CHAPTER 5

image

Big Data Access Patterns

Traditionally, data was in text format and generally accessed using JDBC adapters from an RDBMS. Unstructured data like documents were accessed from document management systems (DMS) using simple HTTP calls. For performance, improvement concepts like caching were implemented. In the big data world, because the volume of data is too huge (terabytes and upwards), traditional methods can take too long to fetch data. This chapter discusses various patterns that can be used to access data efficiently, improve performance, reduce the development lifecycle, and ensure low-maintenance post-production.

Problem

What are the typical access patterns for the Hadoop platform components to manipulate the data in the Hadoop storage layer?

Solution

Figure 5-1 shows how the platform layer of the big data tech stack communicates with the layers below.

9781430262923_Fig05-01.jpg

Figure 5-1. Big data platform architecture

The Hadoop platform management layer accesses data, runs queries, and manages the lower layers using scripting languages like Pig and Hive. Various data access patterns (platform layer to storage layer communication) suitable for different application scenarios are implemented based on the performance, scalability, and availability requirements.

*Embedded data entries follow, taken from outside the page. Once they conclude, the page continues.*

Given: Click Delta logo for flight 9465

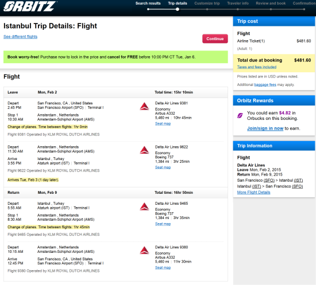Looking at the screenshot, I should tap(144, 206).
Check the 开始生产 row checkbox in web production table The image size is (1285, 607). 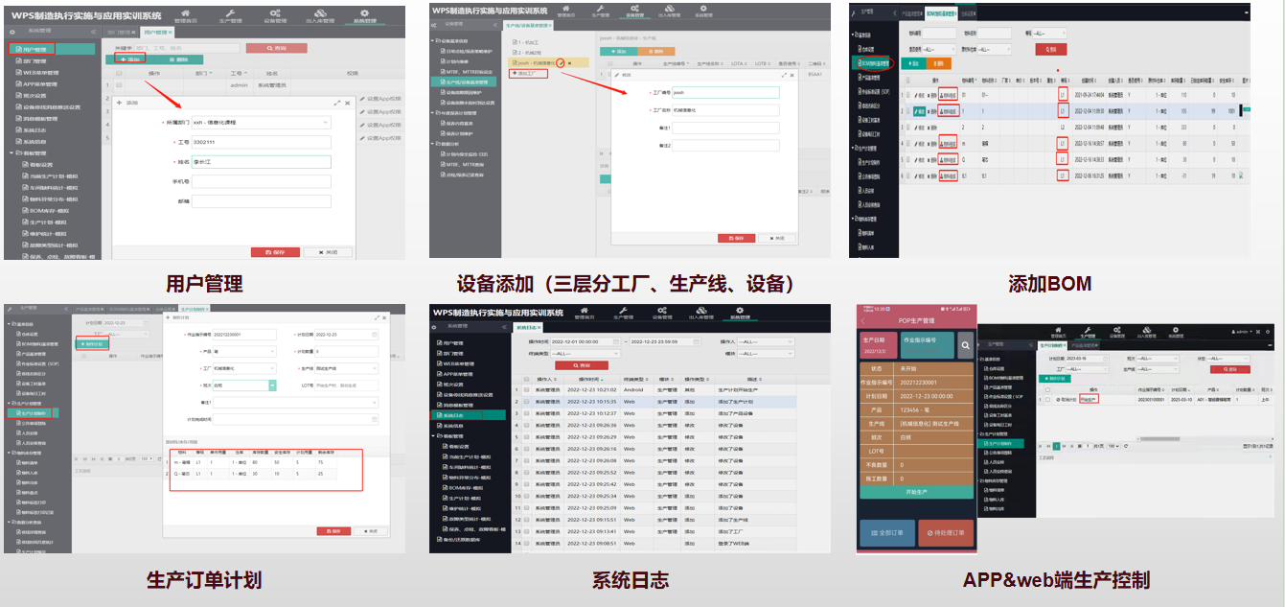tap(1047, 398)

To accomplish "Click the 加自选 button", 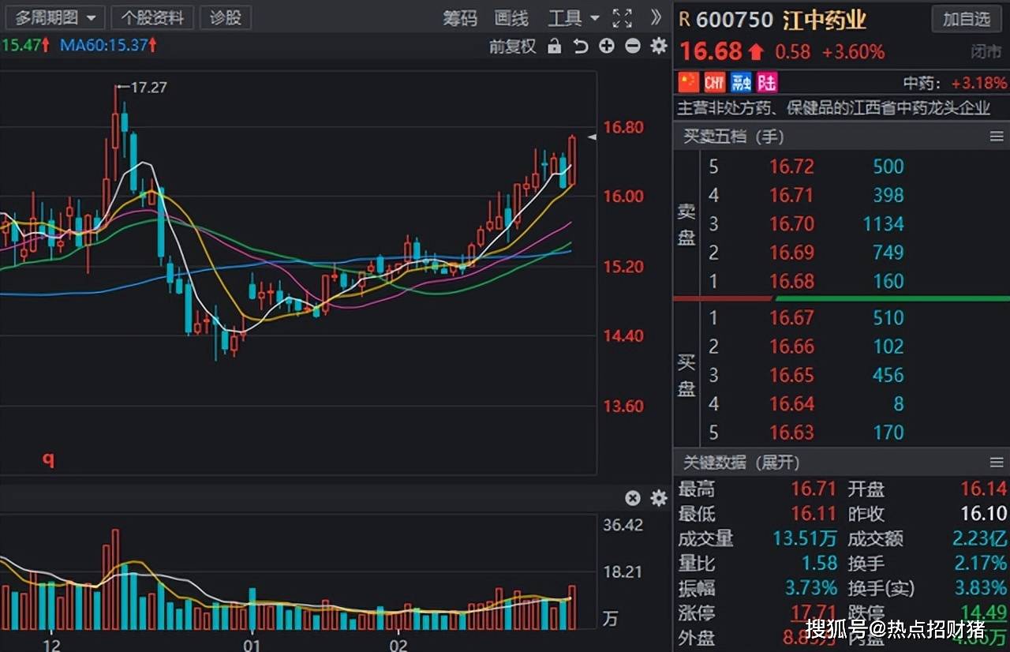I will pos(966,19).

Data access patterns describe solutions to commonly encountered problems when accessing data via the storage layer that can be chosen based on performance, scalability, and availability requirements. In the big data world, data that needs to be accessed can be classified as

  • Incremental data
  • Selective/filtered data
  • Near real-time data with low latency

The raw big data does not provide intelligent information about the content and its operation. It is expected that the intended users of the data should be able to apply enough domain knowledge to get any meaningful insight from the raw data.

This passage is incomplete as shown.